- [TAREFAS]:
(a) Segundo o artigo sobre a festa da Assunção, de que eram feitos os óleos de bênção?
(b) Reescreva em forma de lista o parágrafo do artigo sobre a festa da Assunção que começa com "Diversos elementos da Nemoralia", mantendo os fatos principais.
(c) Prolongue o texto sobre a festa da Assunção e a Nemoralia a partir do ponto em que ele termina.

- [ARTIGO]:

Assunção da Virgem - Bartolomé Esteban Murillo, c.1680.

 Dentre as tradições do festejo da Assunção, estão as rezas acompanhadas de procissões com velas e fogueiras em honra da Madonna Assunta (em português Nossa Senhora Assunta – ou Elevada – ao Céu, ou ainda Nossa Senhora da Assunção), a consagração das plantações, o sacrifício do corte de cabelos longos pelo agradecimento de uma graça ou para pedir um favor, e a oferta de rosas e flores do campo nos altares da Virgem. Dentre as práticas mágicas derivadas da celebração, podem ser citadas a confecção de óleos de benção feitos das flores ofertadas à Maria e as bênçãos especiais que se seguiam a uma sincera invocação da Divina Mãe. Acredita-se que tais práticas poderiam conferir proteção e saúde a pessoas, lugares, objetos, entre outros.

 Diversos elementos da Nemoralia se mantiveram na festa da Assunção: a procissão das tochas, as coroas de flores, as ofertas votivas voltadas à magia simpática – baseada na atuação sobre um objeto através de uma imitação ou representação, como as ofertas de cachos de uva gravados num cristal para representar um vinhedo – , a crença numa descida da Deusa com sua elevação ao céu, antes como a lua e agora como a Rainha dos Anjos (que não deixa de portar a lua como um de seus mais relevantes símbolos). Os mesmos objetivos são perseguidos – e por muitos alcançados.

- [DADOS FORNECIDOS]:
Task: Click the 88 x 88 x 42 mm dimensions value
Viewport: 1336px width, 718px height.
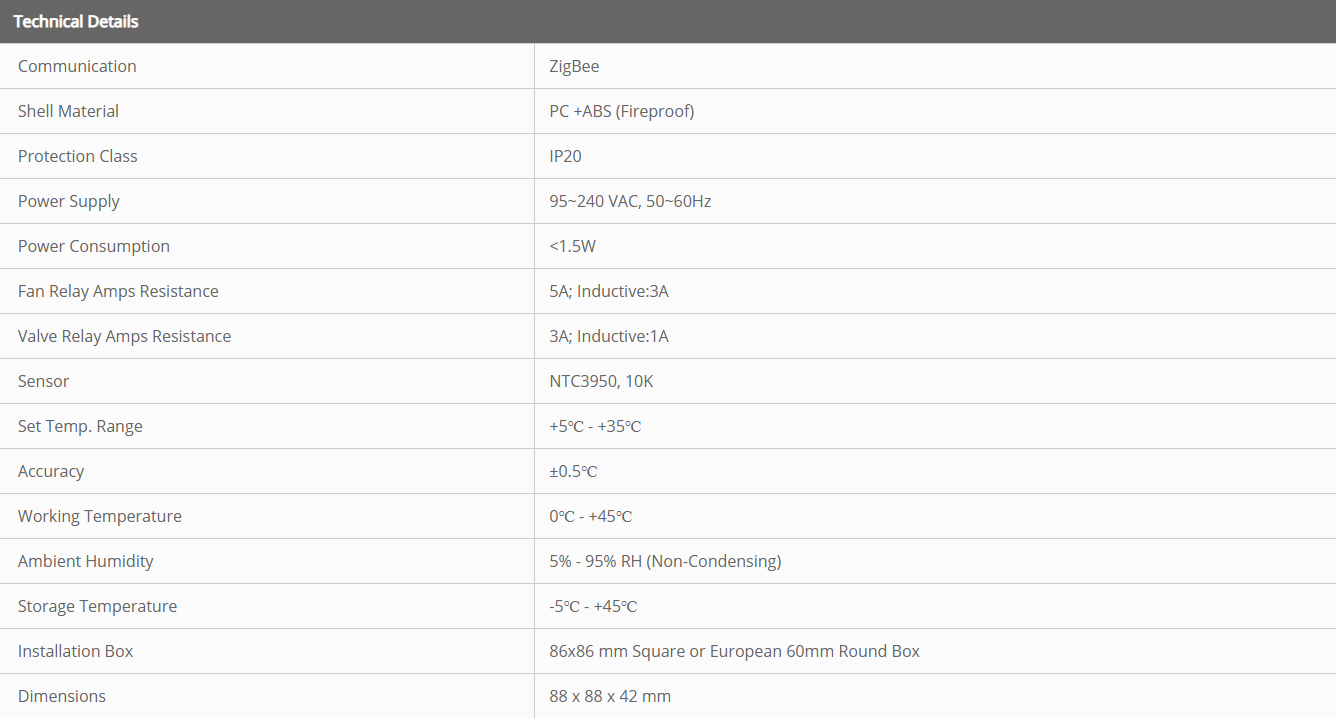Action: pyautogui.click(x=610, y=696)
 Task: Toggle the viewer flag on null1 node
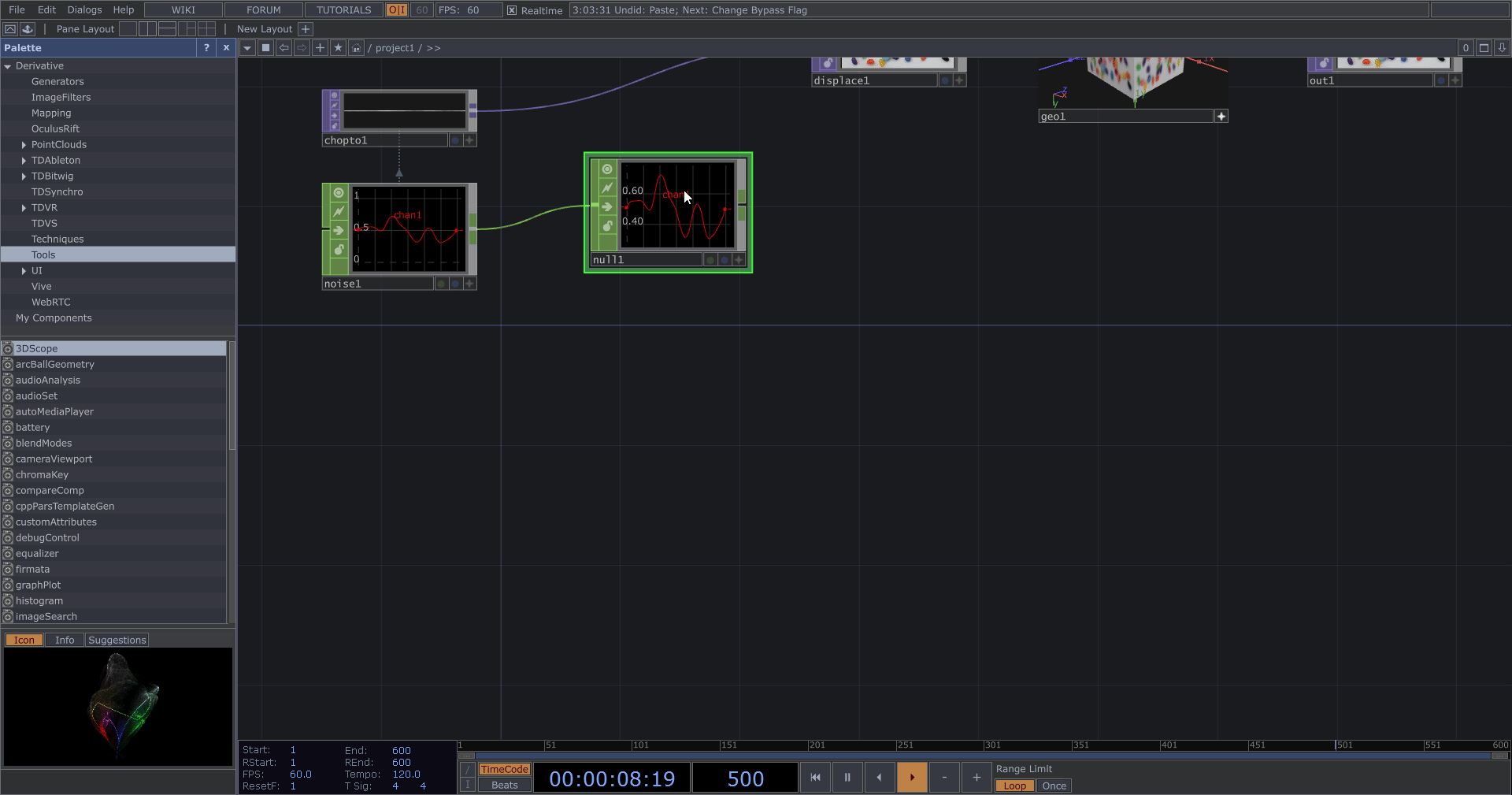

- [RESPOSTAS ÀS TAREFAS]:
(a) Das flores ofertadas a Maria.

(b)
Elementos da Nemoralia que se mantiveram na festa da Assunção:
- a procissão das tochas;
- as coroas de flores;
- as ofertas votivas de magia simpática, que atua sobre um objeto por meio de imitação ou representação (por exemplo, cachos de uva gravados num cristal para representar um vinhedo);
- a crença na descida da Deusa e na sua elevação ao céu, antes como a lua e agora como a Rainha dos Anjos, que ainda porta a lua como um de seus símbolos mais relevantes.

Os objetivos perseguidos são os mesmos, e muitos os alcançam.

(c)
 É justo dizer, e esta é a breve conclusão deste texto, que muito daquele mundo antigo de Diana Trivia que teve seu centro de culto em Nemi, Ariccia, durante a era pagã da Antiga Roma, continua vivo e jamais será esquecido, pois se manteve até os dias de hoje através da fé de muitos que continuaram a ver a presença do sagrado – a presença de Diana! – nos frutos da terra, nas estrelas do céu e nas ondas do mar, mesmo quando a instituição eclesiástica lhes dizia o contrário.

 Hoje, para aqueles que conservaram esta forma de ver e de celebrar o sagrado, a Deusa não é apenas Diana Trivia, mas também Maria, divina em todo o seu ser e que trouxe sua própria contribuição à imagem da Divina Mãe, pois durante séculos, o único nome possível para a Deusa foi o de Maria. Com o acesso a informações seguras sobre o passado e a inexistência de uma Inquisição, tesouros dos quais as novas gerações podem se gabar, é possível resgatar e relembrar os “idos de Hécate”, a antiga Nemoralia como deve ter sido em todo seu esplendor... Isso tudo sem deixar de honrar a tradição como sobreviveu até aqui, pelas mãos suaves da figura de uma Mãe ora chamada Diana, ora Maria!

 Que suas bênçãos se derramem hoje e sempre sobre aqueles que ousarem vê-La!



L'Immacolata Concezione - Martino Altomonte, 1719.


***


REFERÊNCIAS:

The Golden Bough: A Study in Magic and Religion Part I, Vol. I. - Sir James Frazer.

Latin Cults Through Roman Eyes: Myth, memory and cult practice in the Alban hills - Hermans A. M.

Roman Religion and the Cult of Diana at Aricia - Green C.M.C.

Página: https://www.wikiwand.com/en/Diana_(mythology)

Página: https://www.theoi.com/Olympios/Artemis.html


3 comentários:

  1. Draco,Hekate realmente apareceu nas confissões/tradições bruxas medievais ou ela era Deusa apenas das feiticeiras pré-cristãs?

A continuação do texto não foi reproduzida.